▸ TEXTO ORIGINAL:
--*--

La bayadera (estrenado en 1877 en San Petersburgo) es un monumento pervivido del romanticismo tardío y el decálogo básico de lo que pasaría después hasta llegar al apogeo academicista finisecular, con el propio Marius Petipa como protagonista creativo, básicamente representado por la trilogía de Chaikovski (Lago de los cisnes, Cascanueces, La bella durmiente). En esa gesta estética Petipa se acompañó siempre del bailarín pantomímico Lev Ivanov —que ya fungía como su ayudante para todo, al que terminó de formar como coreógrafo y fue el primer Solor, un noble guerrero, protagonista masculino de La bayadera—.
Como con todo el repertorio del siglo XIX, lo que vemos hoy es un fino tamizado antologador de aportes, cambios logísticos y desarrollo de las técnicas teatrales y corporales. Estructuralmente, las La bayadera de los siglos XX y XXI son sobre todo soviéticas y tiene cuatro nombres asociados: Agrippina Vaganova (1932), Vasili Tijomirov (1923, Moscú), Vajtlan Chaboukiani y Vladímir Ponomariov (Leningrado, 1941); puede añadirse la paternidad (demasiado alegremente atribuida en solitario a un bailarín) del Ídolo de Oro a Nikolai Zubkovski en 1947 o la de Gúsev con la recreación del final. Lo demás son cuentos superpuestos, orientales o chinos, da igual. Hay en la historia del ballet, desde 1815 en adelante, hasta diez ballets sobre esta misma línea argumental (extracción de Sakuntala, de Kalidasa, el célebre poeta hindú de la dinastía Gupta, activa del siglo IV al VI a. C.). Los personajes son los mismos tanto en Sakuntala con libreto de Théophile Gautier y coreografía de Lucien Petipa (París, 1858), como en La bayadera de Petipa y Kudékov: Dugmanta por Douchmanta; Nikia por Nikiya; Gamzatti por Hamsati, y así.

--*--

▸ QUÉ HACER: Sigue escribiendo el texto sobre el ballet La bayadera a partir de su última oración.

▸ DATOS MOSTRADOS:

--*--

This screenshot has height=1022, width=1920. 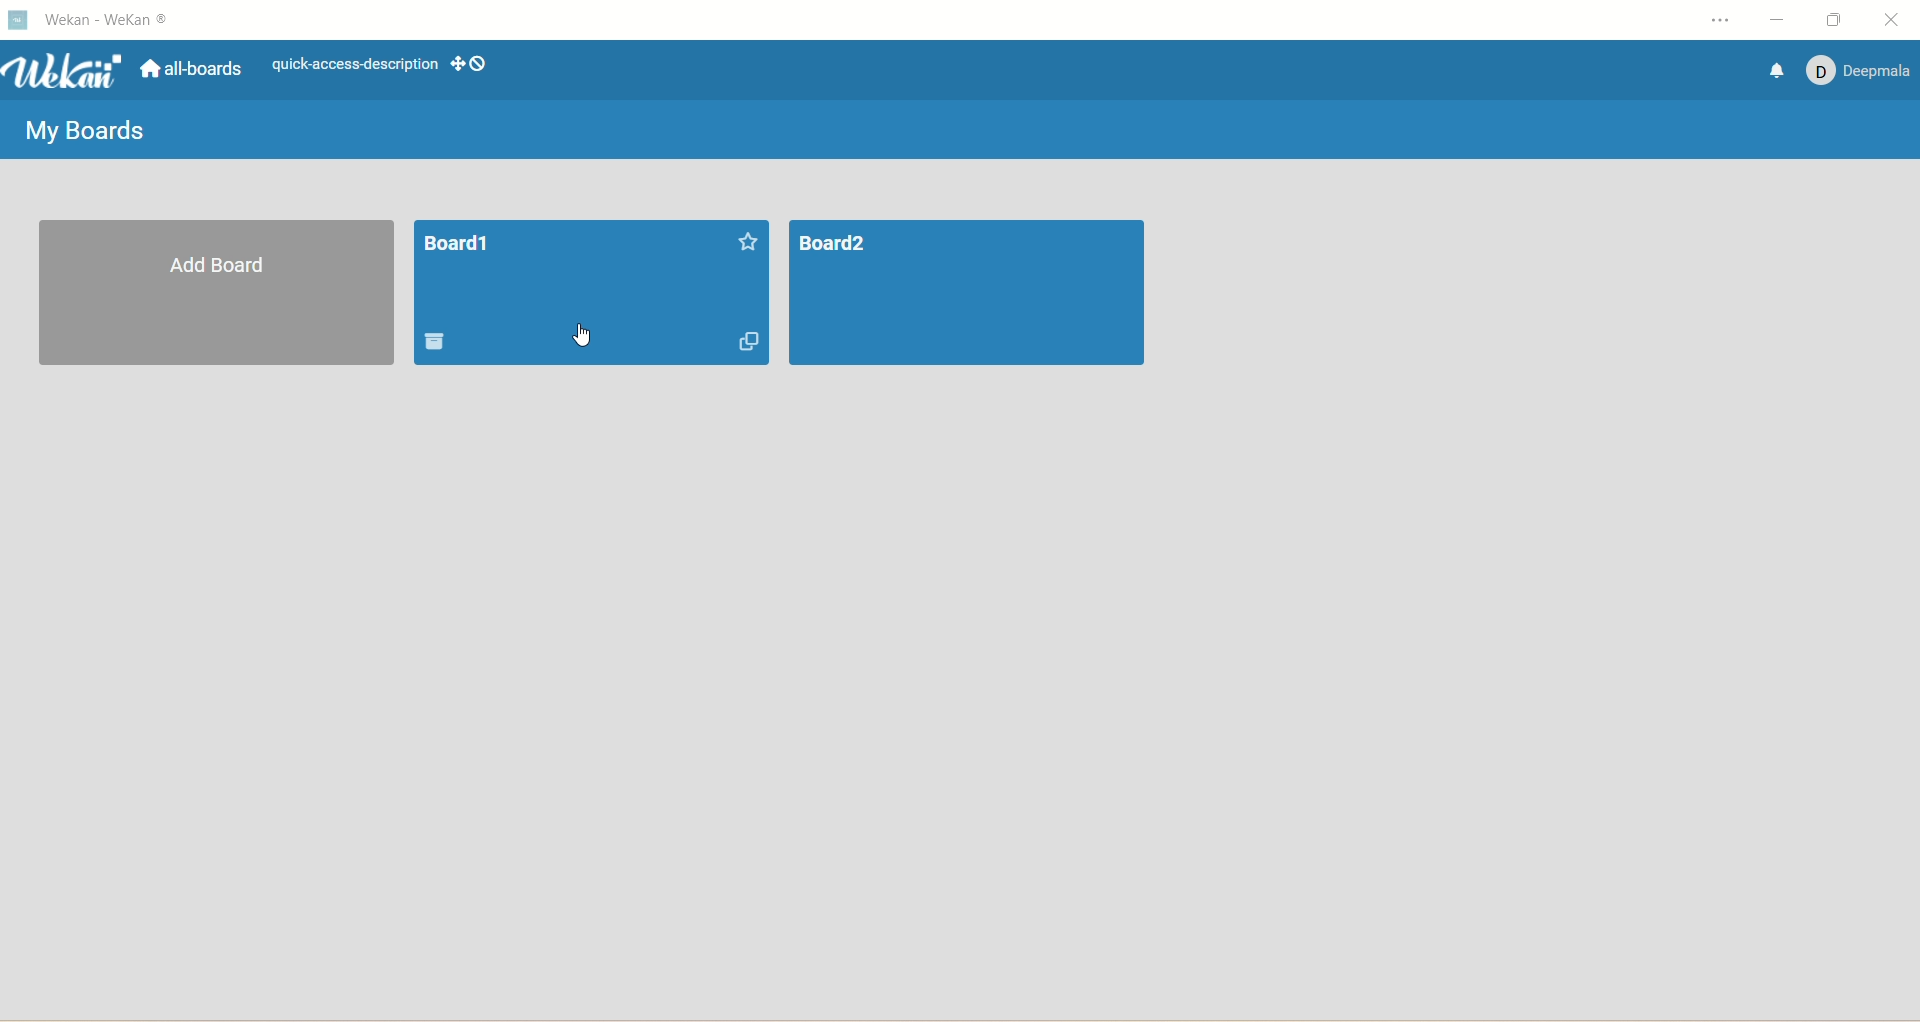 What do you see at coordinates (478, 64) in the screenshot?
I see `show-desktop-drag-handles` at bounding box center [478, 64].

--*--

▸ RESPUESTA:
La distribución escogida por Hilaire para este debut madrileño ha sido, en parte, un acierto salvador y es de su mejor línea, en lo técnico y en lo artístico, además de demostrativa del cosmopolitismo que ha caracterizado a la compañía muniquesa desde hace décadas: como la bayadera Nikiya, la estadounidense Madison Young (Utah), el cubano Osiel Gouneo (Matanzas, 1990) encarnando al apasionado Solor, como la oponente Gamzatti, la finlandesa de ascendencia rusa Maria Baranova y en esa curiosidad de personaje idealizado que es el Ídolo de Oro, el portugués Antonio Casalinho (Leiria, 2003), una de las últimas revelaciones masculinas del ballet europeo y que robó a todos el corazón ayer en el estreno.
La versión de Bart es débil por dentro y por fuera, carece de gancho, fuerza, cohesión y ritmo. Las cosas que son invención propia, de su cosecha, sencillamente ruborizan de pedestres y pobres, y las de la tradición, las maltrata en acentos y exposición.
En la detallada crónica que hace Binney del estreno parisiense de Sakuntala relata que la elección de Amalia Ferraris para Nikia (probablemente la técnica más poderosa de su tiempo) cambió de manera notable el acento de la producción que se gestaba, y no sería ya un análisis vibrante y sentimental de la psicología femenina, sino la confirmación triunfante de las proezas de la ballerina estrella. Pues así ha pasado en el Real: Gouneo estuvo lírico y siempre atento, con toques prodigiosos en su giro espontáneo y líquido. Young se mostró expresiva y delicada con su línea física y su sentido de la acción, lo mismo que Casalinho, uno de esos bailarines que generosamente desbordan la técnica y la devuelven ya inadvertida como arte puro.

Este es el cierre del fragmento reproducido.